Fiel à assinatura de alfaiataria ucraniana, a marca exibiu os encantos da sua linha artesanal com diferentes reinterpretações das duas peças masculinas, também na sua versão saia e casaco. Capuzes em crochet, sobreposições bordadas e acabamentos com franjas, casacos e mais casacos tecidos com técnicas artesanais de tapeçaria, desconstruções em ganga e um vestido comprido em cetim esbranquiçado refletiam a elegância da proposta, que visa justificar o savoir-faire local e dar a conhecer o seu valor ao mundo. "Não podemos criar arte sem artesãos", concluiu a designer, convencida no seu objetivo de homenagear o trabalho manual e tradicional.


Vestido em crochet daAnna October - Anna October


Também temporariamente parisiense por adoção, a ucraniana Anna October fez a sua estreia na Paris Fashion Week com uma apresentação junto à Torre Eiffel, no antigo atelier do engenheiro Gustave Eiffel, no 7.º arrondissement. Num formato menos solene do que o desfile de moda, a marca optou por um cenário bucólico, leve e familiar, com modelos a interagirem entre os convidados numa espécie de piquenique a meio da tarde no jardim.

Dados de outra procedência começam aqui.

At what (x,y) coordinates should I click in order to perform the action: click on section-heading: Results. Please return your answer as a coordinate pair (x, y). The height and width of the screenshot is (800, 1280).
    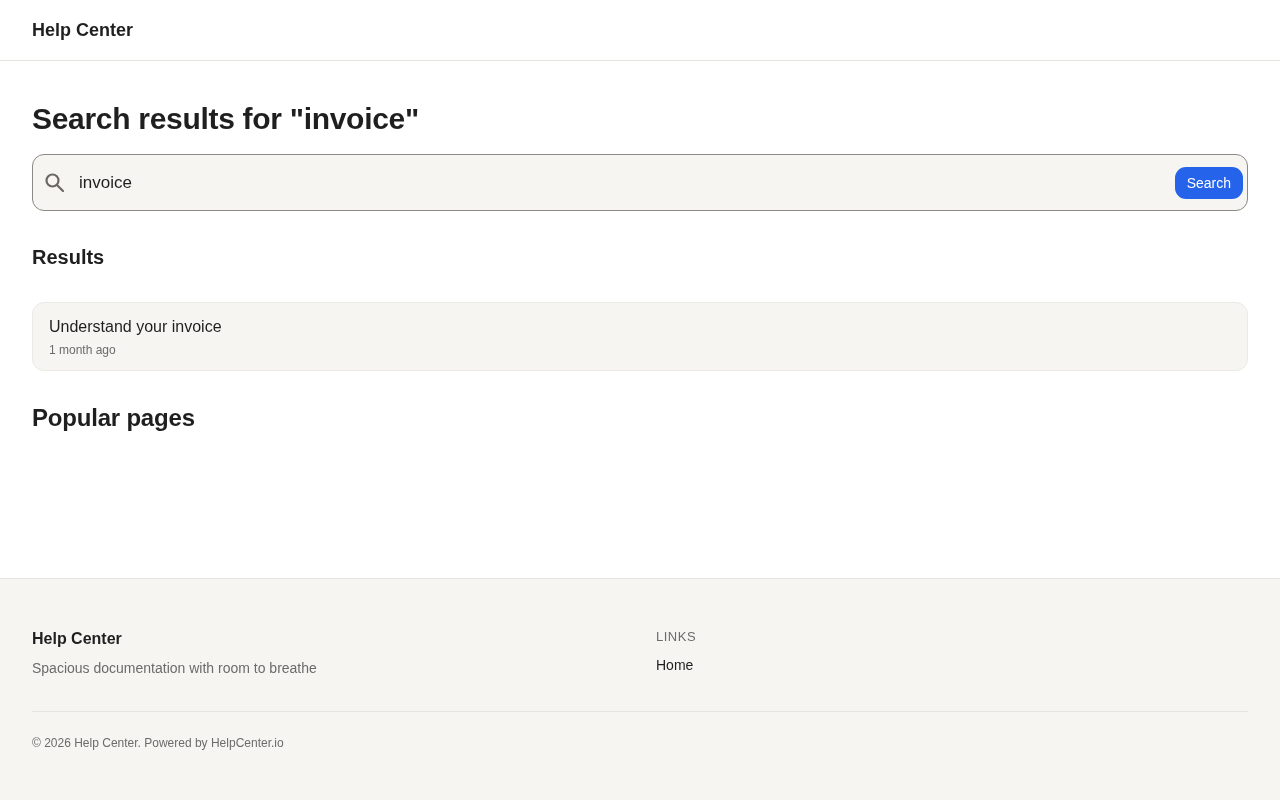
    Looking at the image, I should click on (69, 258).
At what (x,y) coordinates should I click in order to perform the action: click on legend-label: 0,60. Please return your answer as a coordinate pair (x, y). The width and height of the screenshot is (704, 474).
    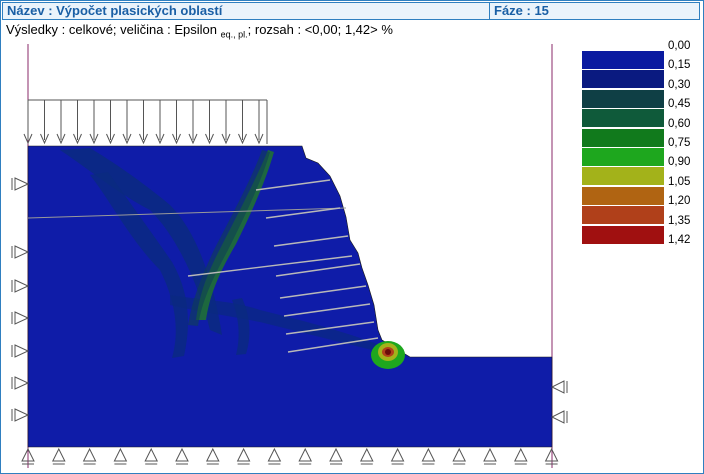
    Looking at the image, I should click on (680, 124).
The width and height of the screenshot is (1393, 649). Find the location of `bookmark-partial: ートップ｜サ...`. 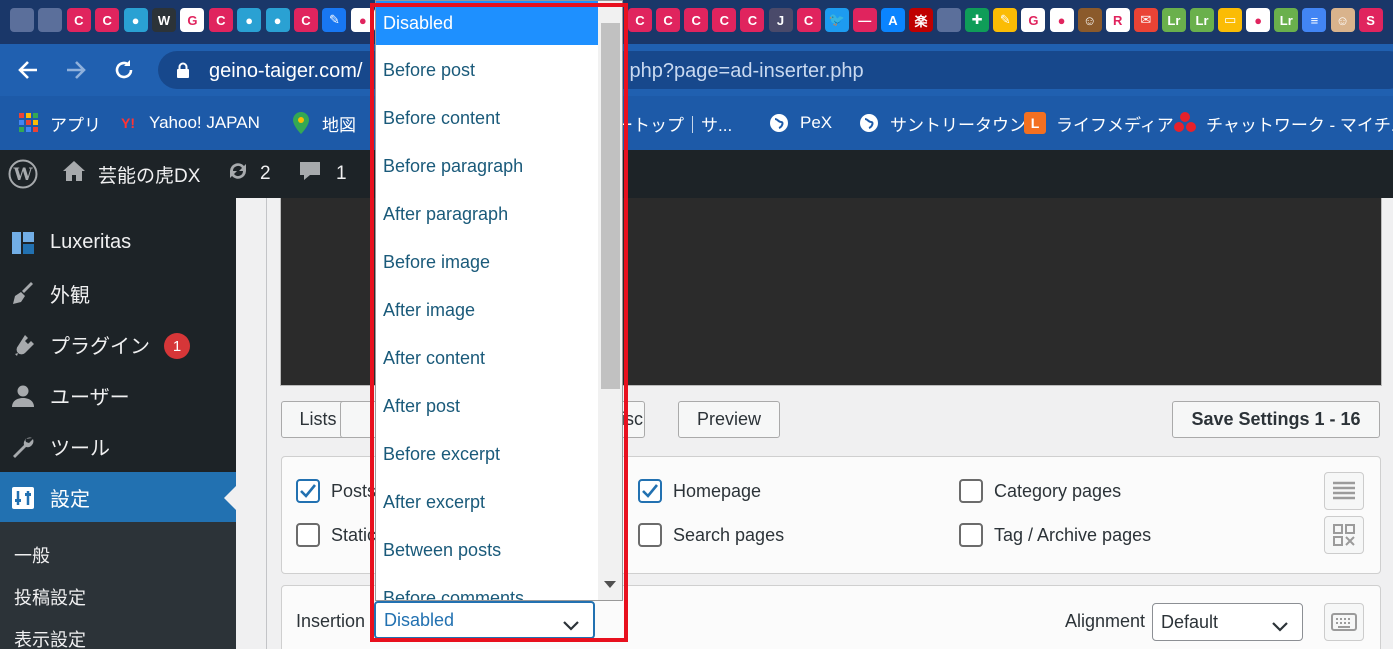

bookmark-partial: ートップ｜サ... is located at coordinates (674, 123).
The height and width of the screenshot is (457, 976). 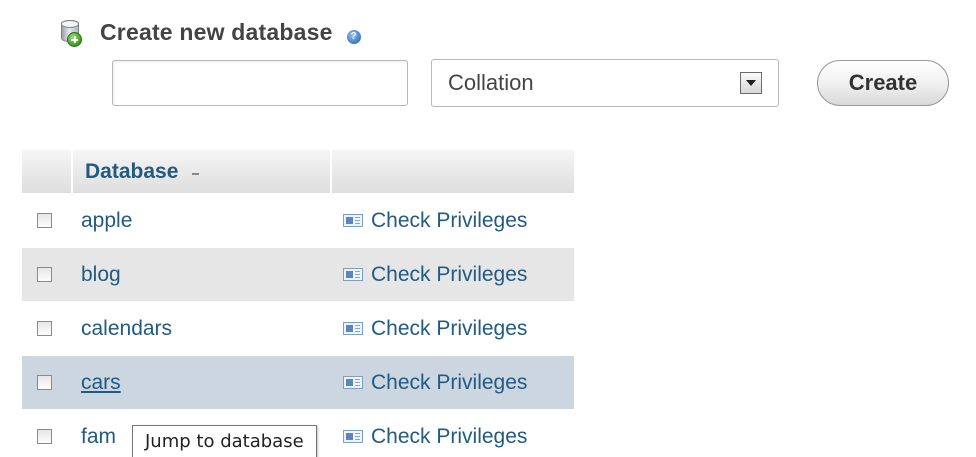 What do you see at coordinates (605, 83) in the screenshot?
I see `collation-select: Collation` at bounding box center [605, 83].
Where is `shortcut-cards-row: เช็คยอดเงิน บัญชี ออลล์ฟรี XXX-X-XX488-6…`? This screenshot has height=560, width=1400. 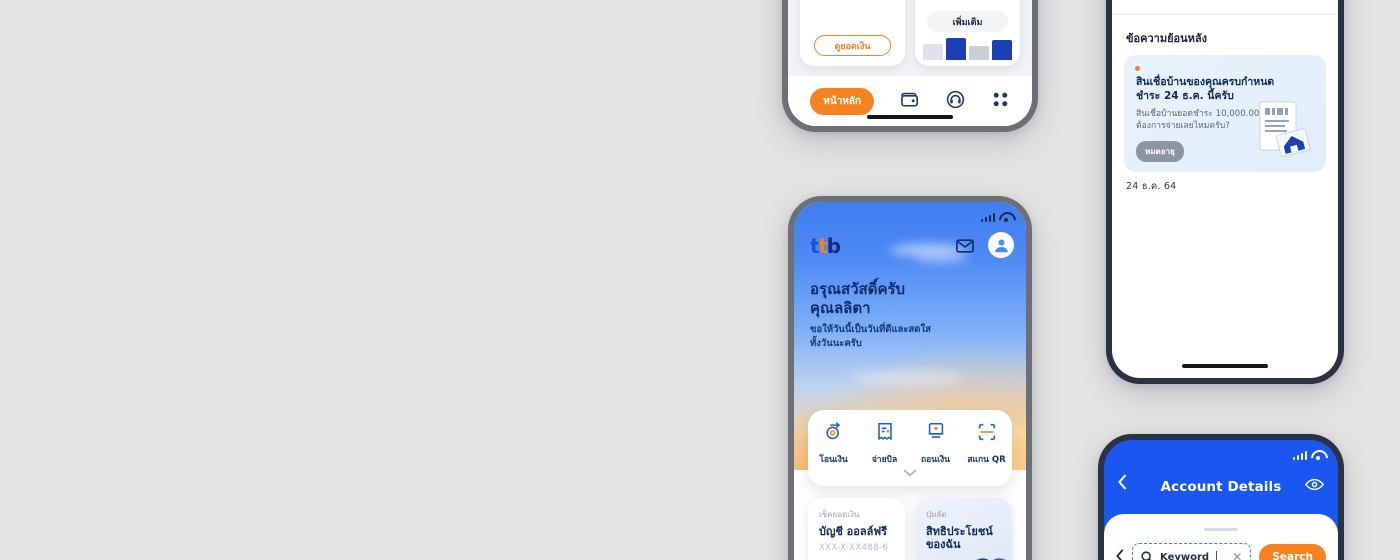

"O meu ponto de partida é sempre o corpo da mulher para criar belas texturas e silhuetas que são lisonjeiras. O meu trabalho é sobre trazer luz e ar à roupa, é a minha forma de entender a feminilidade", declarou a estilista sobre a sua coleção de estreia na Paris Fashion Week. A marca premium, que vende as suas peças de vestuário através de cerca de 30 pontos de venda físicos e online como a Moda Operandi e Ssense, procurou inspiração para a sua coleção de primavera no mundo do jardim e na figura da poetisa, romancista e paisagista inglesa Vita Sackville-West.

Tal como a Litkovska, a Anna October optou por técnicas artesanais como o crochet e agulha de gancho, utilizadas para construir vestidos delicados nos próprios corpos das modelos. Os padrões encontraram a sua inspiração nos mercados vintage da Grécia e França, bem como na coleção de arquivo do museu ucraniano Ivan Honchar. A feminilidade foi expressa numa paleta de cores pastel, tecidos sedosos, de ajuste apertado e delicadas referências florais, tais como o corpete dos vestidos construídos a partir de pétalas de tulipas. A Ucrânia também se refletiu na forma de drapejamento a partir de tranças têxteis, um símbolo da feminilidade no país.

"É um trabalho que poderia ser feito por máquina, mas isso não faz sentido para mim. A ideia é preservar o artesanato e as técnicas tradicionais, uma forma de trazer o rústico para a cidade", disse a designer, que regressou à Ucrânia após seis meses a viver em Paris, reconhecendo a influência inevitável de ambos os países na doçura das suas últimas criações. "As mudanças que o mundo está a passar fazem rever as suas prioridades, para se concentrar no que realmente quer fazer, no que é belo e verdadeiro", refletiu sobre o impacto do contexto no processo criativo.